1

I was reading this interesting question and I see that the general answer is the same of the Hertzsprung's problem (A002464).

Now if I consider the case including $0$ so the $ n $ digits are $[0, 1,..., n-1]$, what would be the answer? Of course the number can't start with $0$.

user967210
  • 1,464
  • 5
  • 15
  • I don't see those problems as identical...the menage sequence just blocks permutations with $\sigma (i)\in {i, i+1\pmod n}$. Am I misreading something? – lulu Jun 02 '23 at 16:31
  • You say you tested small numbers and found the ménage problem was the same as this problem. However, when $n=5$, there are $12$ valid permutations, namely $ (1, 3, 0, 2, 4), (1, 3, 0, 4, 2), (1, 4, 2, 0, 3), (2, 0, 3, 1, 4), (2, 0, 4, 1, 3), (2, 4, 0, 3, 1), (2, 4, 1, 3, 0), (3, 0, 2, 4, 1), (3, 1, 4, 0, 2), (3, 1, 4, 2, 0), (4, 1, 3, 0, 2), (4, 2, 0, 3, 1)$, $\tag*{}$ but the answer to the ménage problem is $13$. Is there something I am misunderstanding? – Mike Earnest Jun 02 '23 at 16:54
  • @MikeEarnest sure, as I said I just tried with small $n$ like $4$ and $5$ and the result is respectiveli $2$ and $13$ – user967210 Jun 02 '23 at 17:03
  • 1
    You say there are $13$ permutations, I listed $12$ of them. Which one am I missing? – Mike Earnest Jun 02 '23 at 17:05
  • 1
    @MikeEarnest no, you are right, I added a wrong one. I edit the post – user967210 Jun 02 '23 at 17:23

1 Answers1

1

Let $a_n$ be the number of permutations of $[0,1,\dots,n-1]$ such that adjacent list entries are never consecutive numbers, as listed in https://oeis.org/A002464.

Let $b_n$ be the number of such permutations, where we additionally require the first element to be nonzero.

You can show that, for all $n\ge 2$, $$ b_n=a_n-b_{n-1}\tag1 $$ Why? Because the permutations counted by $a_n$ fall into two classes; those whose first element is $0$, and those whose first entry is nonzero. There are $b_n$ permutations whose first entry is nonzero, by definition of $b_n$. If the first entry is zero, then the remaining entries must be a permutation of $[1,2,\dots,n-1]$ whose first entry is not equal to $1$, which is exactly the same as $b_{n-1}$.
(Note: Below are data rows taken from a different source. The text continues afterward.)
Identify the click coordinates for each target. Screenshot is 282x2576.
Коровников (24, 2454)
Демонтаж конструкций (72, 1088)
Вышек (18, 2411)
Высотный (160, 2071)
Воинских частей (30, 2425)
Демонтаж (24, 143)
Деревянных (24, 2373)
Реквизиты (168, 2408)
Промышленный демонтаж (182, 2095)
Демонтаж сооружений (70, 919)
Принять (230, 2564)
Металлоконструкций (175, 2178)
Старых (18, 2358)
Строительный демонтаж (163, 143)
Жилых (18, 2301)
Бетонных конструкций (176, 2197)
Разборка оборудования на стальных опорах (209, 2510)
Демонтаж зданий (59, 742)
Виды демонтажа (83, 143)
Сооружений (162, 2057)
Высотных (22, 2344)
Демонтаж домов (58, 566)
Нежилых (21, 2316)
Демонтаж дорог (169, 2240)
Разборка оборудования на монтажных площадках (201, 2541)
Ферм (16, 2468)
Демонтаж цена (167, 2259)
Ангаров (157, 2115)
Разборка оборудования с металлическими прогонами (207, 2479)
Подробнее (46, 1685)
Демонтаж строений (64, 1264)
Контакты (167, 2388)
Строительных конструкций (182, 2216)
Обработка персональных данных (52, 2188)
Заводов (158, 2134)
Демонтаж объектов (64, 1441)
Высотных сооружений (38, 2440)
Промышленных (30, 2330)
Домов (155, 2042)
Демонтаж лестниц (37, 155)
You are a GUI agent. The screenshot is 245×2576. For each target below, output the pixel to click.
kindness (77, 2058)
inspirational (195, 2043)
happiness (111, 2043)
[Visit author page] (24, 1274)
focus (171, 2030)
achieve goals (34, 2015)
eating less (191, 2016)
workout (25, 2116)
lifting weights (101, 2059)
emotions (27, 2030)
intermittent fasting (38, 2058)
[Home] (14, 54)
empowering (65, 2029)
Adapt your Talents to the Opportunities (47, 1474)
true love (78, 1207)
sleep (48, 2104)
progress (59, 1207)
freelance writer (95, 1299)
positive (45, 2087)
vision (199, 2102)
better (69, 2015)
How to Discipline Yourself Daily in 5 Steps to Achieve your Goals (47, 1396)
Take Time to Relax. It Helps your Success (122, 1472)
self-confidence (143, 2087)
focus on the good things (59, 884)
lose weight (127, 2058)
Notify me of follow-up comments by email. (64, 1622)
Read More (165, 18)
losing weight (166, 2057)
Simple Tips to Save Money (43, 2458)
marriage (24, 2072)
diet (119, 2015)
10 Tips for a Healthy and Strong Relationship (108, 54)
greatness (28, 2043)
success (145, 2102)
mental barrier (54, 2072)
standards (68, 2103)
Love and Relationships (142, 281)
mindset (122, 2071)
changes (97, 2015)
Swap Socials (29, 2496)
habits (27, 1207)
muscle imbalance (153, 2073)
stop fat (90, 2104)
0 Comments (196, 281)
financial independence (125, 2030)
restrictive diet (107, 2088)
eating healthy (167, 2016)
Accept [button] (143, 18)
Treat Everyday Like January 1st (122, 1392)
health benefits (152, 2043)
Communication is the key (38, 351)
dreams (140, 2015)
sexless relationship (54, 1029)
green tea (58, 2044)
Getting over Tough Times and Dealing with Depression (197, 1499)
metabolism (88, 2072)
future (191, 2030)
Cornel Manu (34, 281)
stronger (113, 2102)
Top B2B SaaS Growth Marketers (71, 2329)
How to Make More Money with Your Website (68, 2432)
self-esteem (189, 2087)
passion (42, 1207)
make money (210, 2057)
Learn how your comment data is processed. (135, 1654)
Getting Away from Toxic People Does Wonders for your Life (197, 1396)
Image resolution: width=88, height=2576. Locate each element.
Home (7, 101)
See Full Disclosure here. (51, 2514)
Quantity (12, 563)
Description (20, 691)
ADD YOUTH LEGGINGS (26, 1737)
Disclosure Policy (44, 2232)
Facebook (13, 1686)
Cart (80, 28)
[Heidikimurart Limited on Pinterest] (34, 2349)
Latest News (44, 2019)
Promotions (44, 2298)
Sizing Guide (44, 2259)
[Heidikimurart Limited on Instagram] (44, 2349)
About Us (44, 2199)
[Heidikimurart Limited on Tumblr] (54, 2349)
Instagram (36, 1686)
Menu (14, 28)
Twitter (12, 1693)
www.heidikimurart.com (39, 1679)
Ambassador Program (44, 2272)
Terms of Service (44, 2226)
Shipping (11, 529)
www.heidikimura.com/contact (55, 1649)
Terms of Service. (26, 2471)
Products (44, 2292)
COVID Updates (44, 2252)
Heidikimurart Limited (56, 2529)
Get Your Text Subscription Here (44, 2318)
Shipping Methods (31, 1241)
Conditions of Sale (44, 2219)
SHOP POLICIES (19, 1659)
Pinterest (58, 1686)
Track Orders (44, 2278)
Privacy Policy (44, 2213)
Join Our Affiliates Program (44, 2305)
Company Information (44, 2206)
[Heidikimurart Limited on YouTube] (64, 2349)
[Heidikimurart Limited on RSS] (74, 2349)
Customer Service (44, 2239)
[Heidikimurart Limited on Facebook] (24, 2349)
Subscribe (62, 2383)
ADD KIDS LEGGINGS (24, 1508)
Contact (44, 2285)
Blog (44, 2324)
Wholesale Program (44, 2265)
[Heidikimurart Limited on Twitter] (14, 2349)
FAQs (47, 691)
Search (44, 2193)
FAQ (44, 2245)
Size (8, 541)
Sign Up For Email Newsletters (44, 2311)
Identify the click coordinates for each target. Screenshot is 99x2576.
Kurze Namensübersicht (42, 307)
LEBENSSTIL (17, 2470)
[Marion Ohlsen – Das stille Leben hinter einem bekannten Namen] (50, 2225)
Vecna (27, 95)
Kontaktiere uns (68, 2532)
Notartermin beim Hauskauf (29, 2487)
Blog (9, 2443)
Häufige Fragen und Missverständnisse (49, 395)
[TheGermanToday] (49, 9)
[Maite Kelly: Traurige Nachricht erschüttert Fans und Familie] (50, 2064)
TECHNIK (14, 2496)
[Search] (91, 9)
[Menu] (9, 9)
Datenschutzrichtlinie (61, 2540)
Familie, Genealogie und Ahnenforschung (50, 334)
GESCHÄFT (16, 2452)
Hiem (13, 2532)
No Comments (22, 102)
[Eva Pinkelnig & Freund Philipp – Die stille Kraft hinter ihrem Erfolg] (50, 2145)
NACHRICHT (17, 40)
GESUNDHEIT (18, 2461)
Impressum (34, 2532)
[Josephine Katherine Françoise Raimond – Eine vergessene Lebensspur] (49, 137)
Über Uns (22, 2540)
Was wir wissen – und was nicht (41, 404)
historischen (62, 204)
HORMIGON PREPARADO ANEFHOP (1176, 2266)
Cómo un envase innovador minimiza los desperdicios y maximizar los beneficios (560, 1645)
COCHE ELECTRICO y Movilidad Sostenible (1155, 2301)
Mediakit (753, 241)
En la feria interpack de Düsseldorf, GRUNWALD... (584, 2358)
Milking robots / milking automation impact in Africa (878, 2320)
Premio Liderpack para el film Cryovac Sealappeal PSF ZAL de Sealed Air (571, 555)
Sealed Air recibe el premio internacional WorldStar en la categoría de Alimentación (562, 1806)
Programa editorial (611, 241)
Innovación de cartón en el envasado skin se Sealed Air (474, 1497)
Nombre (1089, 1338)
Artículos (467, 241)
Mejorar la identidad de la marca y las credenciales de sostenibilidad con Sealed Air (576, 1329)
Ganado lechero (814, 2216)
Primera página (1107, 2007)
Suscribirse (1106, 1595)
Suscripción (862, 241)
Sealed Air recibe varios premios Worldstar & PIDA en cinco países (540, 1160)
If you iterate equation $(1)$, you get a formula for $b_n$ in terms of the numbers $a_4,a_5,\dots,a_n$: $$ b_n=a_n-a_{n-1}+a_{n-2}-a_{n-3}+\dots+(-1)^{n-4}a_4\tag2 $$ Since the OIES page for $a_n$ does not give a closed formula, and $a_n$ can be written as $b_n+b_{n-1}$, we should not expect a closed formula for $b_n$. Therefore, the formula in $(2)$ is probably the best you can do.